Take the next step: 4 ways to contribute to reconciliation beyond NAIDOC week

3 min read

It’s been 51 years since Indigenous Australians were finally recognised in the constitution through referendum, 26 years since the landmark Mabo decision acknowledged native title and 10 years since Prime Minister Rudd formally apologised to the Stolen Generations.

While progress has been made, there’s still a long way to go.

Change is often slow, its pace immensely frustrating to those waiting for it. Take these disturbing statistics for example. Infant mortality rates for Indigenous Australians were almost double that of non-Indigenous children over 2008-2012, while over 2012-2013, Indigenous Australians were four times more likely to be hospitalised for chronic conditions compared to non-Indigenous Australians*.

NAIDOC Week 2018 (NAIDOC meaning National Aborigines and Islanders Day Observance Committee) is 8-15 July this year.

So what are some ways you can get involved? Here’s some ways to work for change beyond the week’s activities.

1) Do a six week Jawun secondment through work
Some workplaces offer secondments through Jawun (www.jawun.org.au), a not-for-profit organisation which forms partnerships between Indigenous communities, government and corporate organisations. A secondment through Jawun might see you supporting an Indigenous organisation in a whole range of ways, including; corporate governance, business development, project management, marketing, skills transfer etc. Recently a secondee from Westpac, (a founding partner of Jawun) spent her Jawun secondment in a remote Cape York community and assisted with the development of their community camping business. Her work entailed activities such as upgrading their website to facilitate online payments for bookings and facilitating a partnership with a local registered training and job find agency to maintain campsites and offer skills accreditation.

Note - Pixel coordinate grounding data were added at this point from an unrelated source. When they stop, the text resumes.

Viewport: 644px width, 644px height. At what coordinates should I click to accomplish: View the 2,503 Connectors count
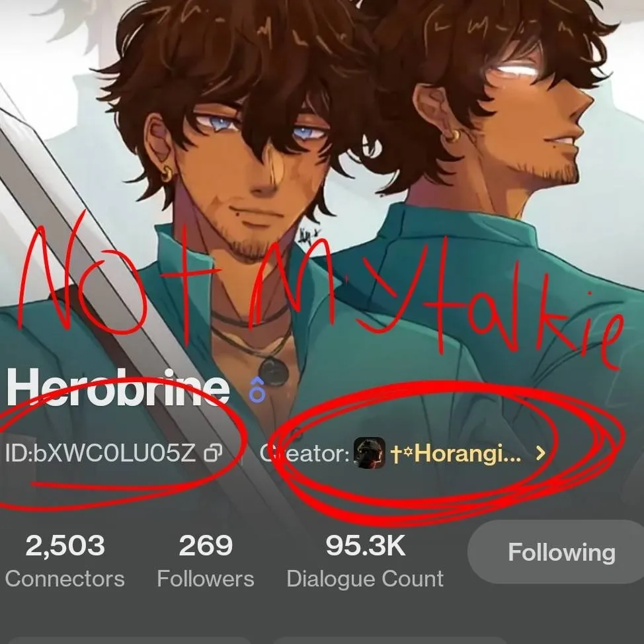(x=65, y=545)
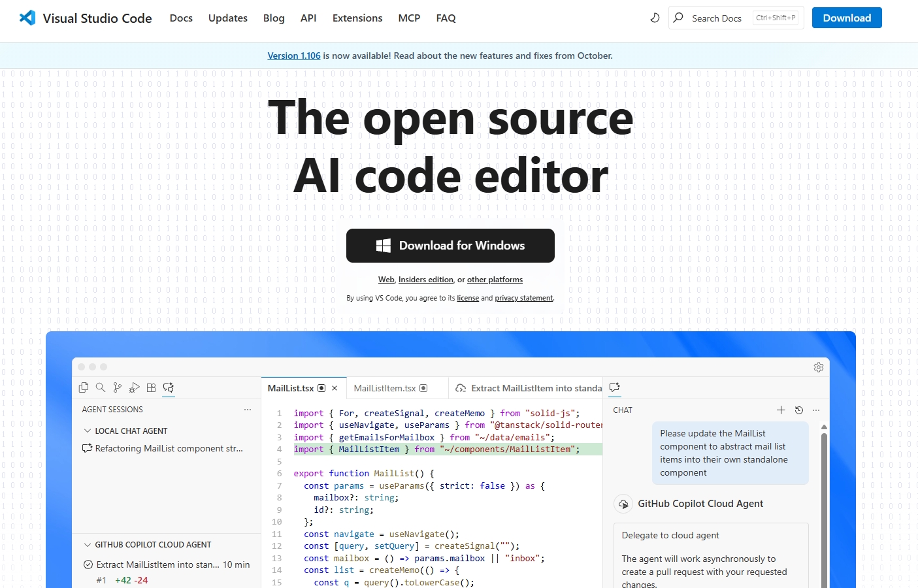Toggle dark theme with moon icon
Screen dimensions: 918x588
pos(655,18)
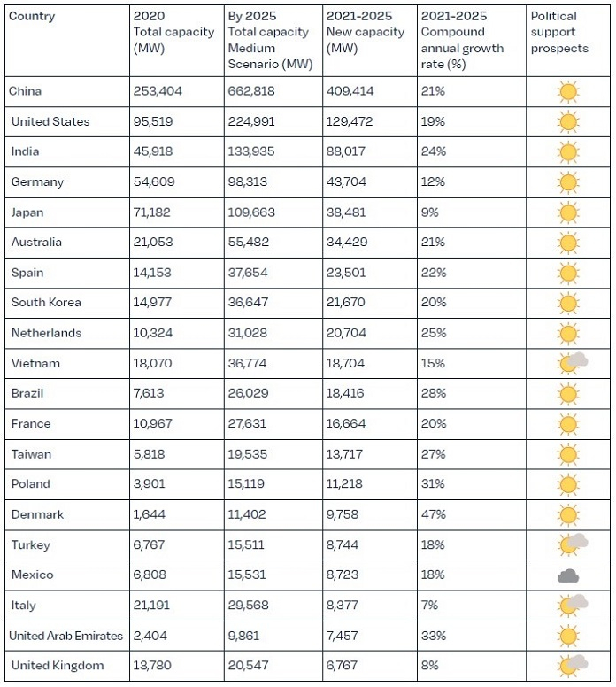Select the Poland 31% growth cell

point(472,484)
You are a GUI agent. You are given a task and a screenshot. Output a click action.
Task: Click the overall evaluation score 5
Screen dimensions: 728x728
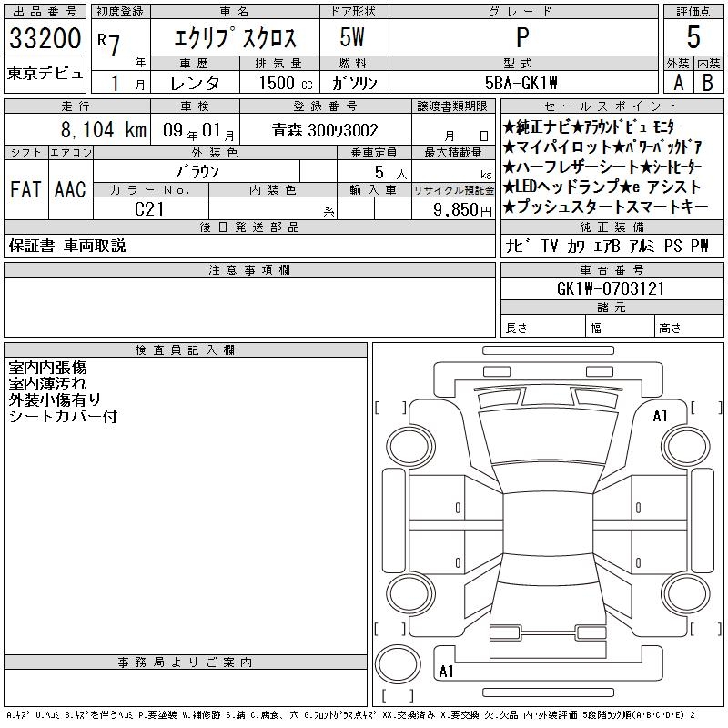693,38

2) Get involved by volunteering
Consider supporting the community by volunteering with one of the many organisations working to bridge the gap. One example is Indigenous Community Volunteers (www.icv.com.au) which pairs skilled volunteers with communities seeking specific assistance or support. You could also speak to local organisations in your area, like 100.9fm Noongar Radio in Perth, or Aboriginal Literacy Foundation in Melbourne about opportunities to volunteer.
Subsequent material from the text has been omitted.